I cinque calciatori che non festeggiavano in campo, ovvero chi è incerto sul suo futuro a Napoli

Nella notte perfetta del Napoli, c’è un pelo nell’uovo che in qualche modo va tirato fuori. Non vogliamo farne un caso, attenzione: è solo una constatazione, è solo cronaca. Però, quello che è successo, è abbastanza indicativo rispetto ai programmi futuri della squadra, anche al mercato. Sì, perché nelle bellissime immagini della festa in campo, con i calciatori del Napoli a esultare per una Champions meritatissima e un secondo posto bellissimo, mancavano cinque calciatori. Mancano anche nella foto: sono Christian Maggio, Ivan Strinic, Manolo Gabbiadini, Rafael e Gabriel.
====
Compito assegnato: Elenca tutti i calciatori che, secondo il testo sulla festa del Napoli, mancavano nelle immagini della festa in campo.

Materiale raccolto:
====
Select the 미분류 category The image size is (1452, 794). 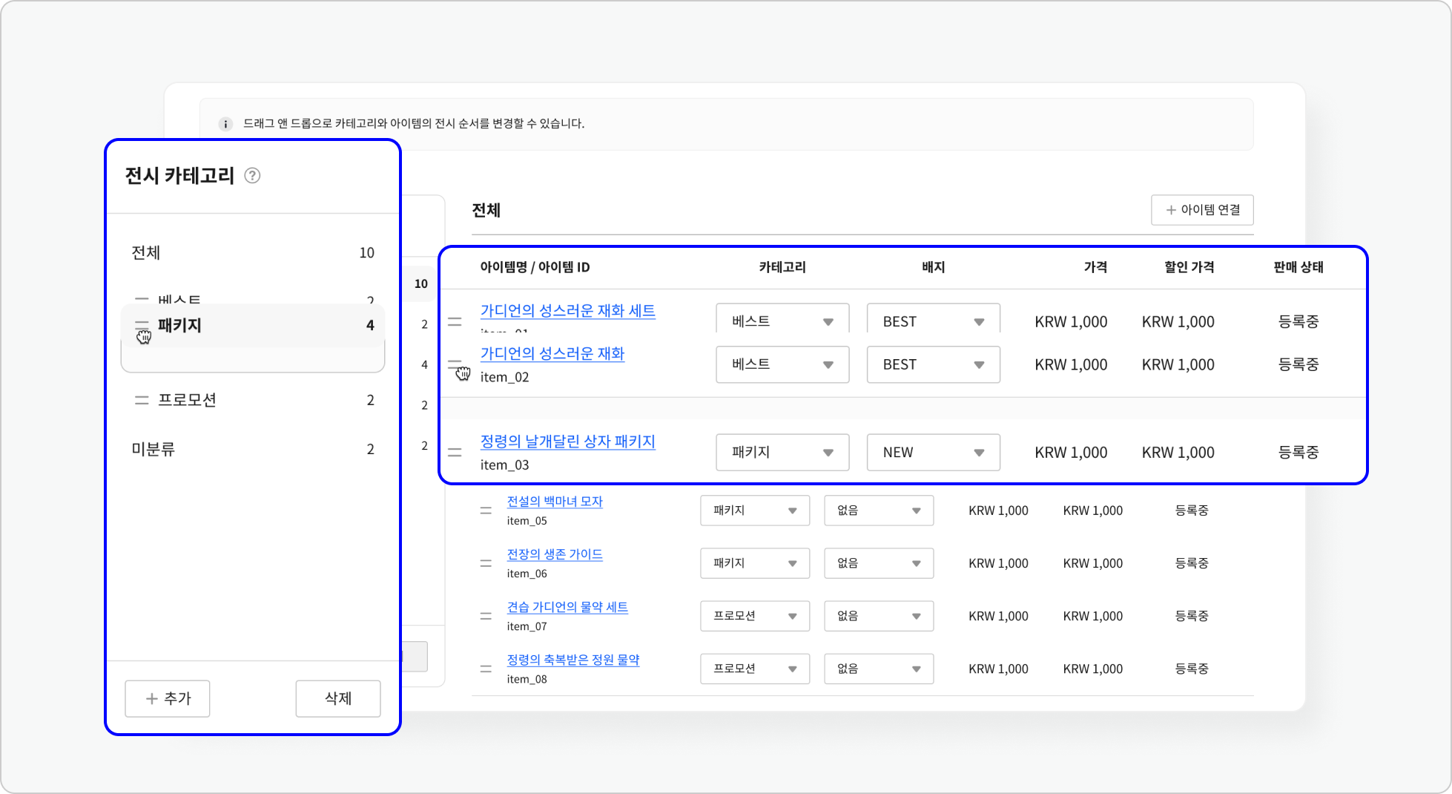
====
Risultato: Christian Maggio, Ivan Strinic, Manolo Gabbiadini, Rafael, Gabriel